:: Brief ::
Rescale everything from the line containing "This screenshot has height=224, width=351." down to the line containing "Image resolution: width=877", both included, and reproduce those entries with their requests. Multiply every number in the answers, such as coordinates and image dimensions, by 2.55, round each to a whole number with halves going up, and leave the pictures out.
— begin Data provided —
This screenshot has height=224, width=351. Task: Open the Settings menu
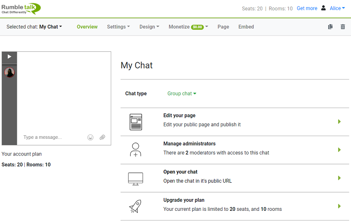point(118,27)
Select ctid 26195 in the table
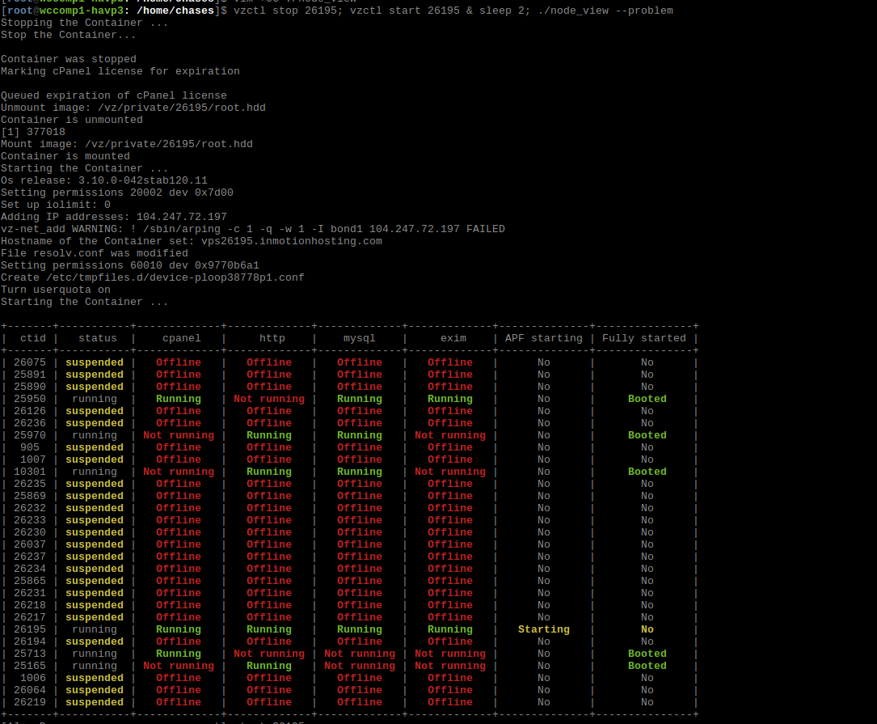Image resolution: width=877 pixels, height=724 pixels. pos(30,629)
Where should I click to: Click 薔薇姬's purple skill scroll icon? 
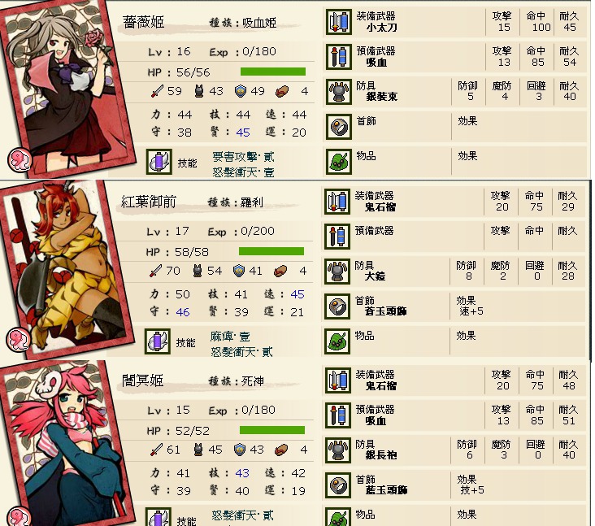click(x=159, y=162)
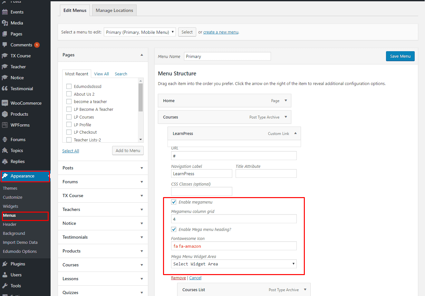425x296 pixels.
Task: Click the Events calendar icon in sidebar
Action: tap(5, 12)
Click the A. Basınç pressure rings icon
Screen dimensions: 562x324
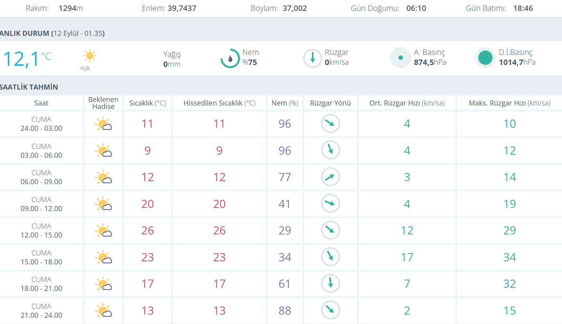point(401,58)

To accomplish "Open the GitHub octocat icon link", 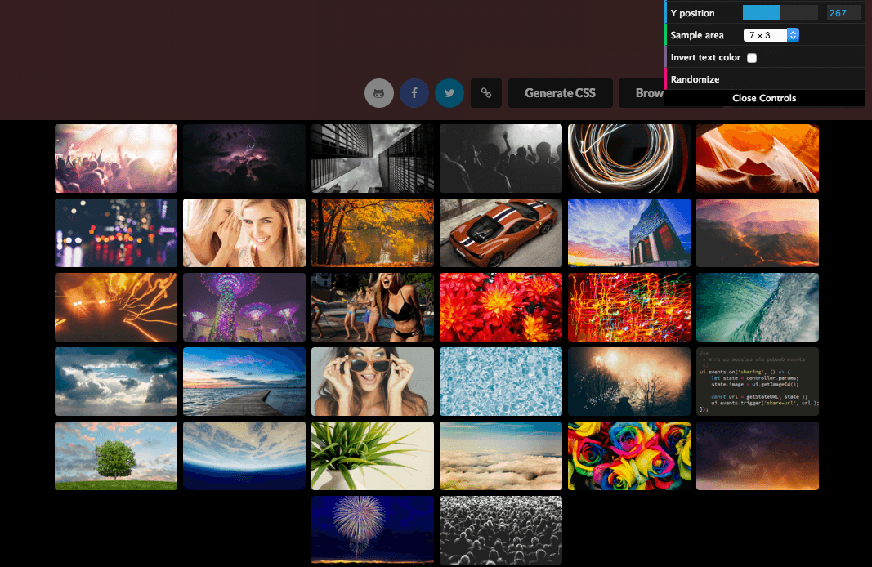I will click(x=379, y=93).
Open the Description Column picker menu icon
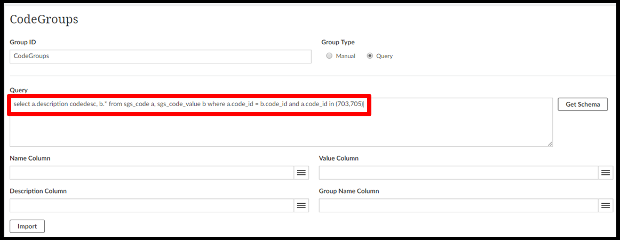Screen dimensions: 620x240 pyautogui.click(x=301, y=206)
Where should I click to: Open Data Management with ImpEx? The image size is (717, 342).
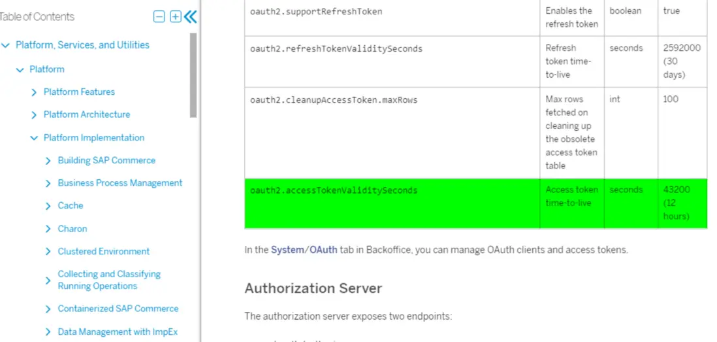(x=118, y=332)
— end Data provided —
— begin Data provided —
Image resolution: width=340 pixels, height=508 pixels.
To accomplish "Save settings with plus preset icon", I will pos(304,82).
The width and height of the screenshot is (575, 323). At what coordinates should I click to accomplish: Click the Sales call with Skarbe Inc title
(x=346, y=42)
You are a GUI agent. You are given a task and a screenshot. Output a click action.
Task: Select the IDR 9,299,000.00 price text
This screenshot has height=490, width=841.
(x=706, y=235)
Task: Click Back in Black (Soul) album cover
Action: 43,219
— end Data provided —
:: Correct output ::
This screenshot has height=224, width=351. Task: Open the Settings menu
point(301,69)
Select ctid 26195 in the table
Image resolution: width=2236 pixels, height=1846 pixels. pos(77,1604)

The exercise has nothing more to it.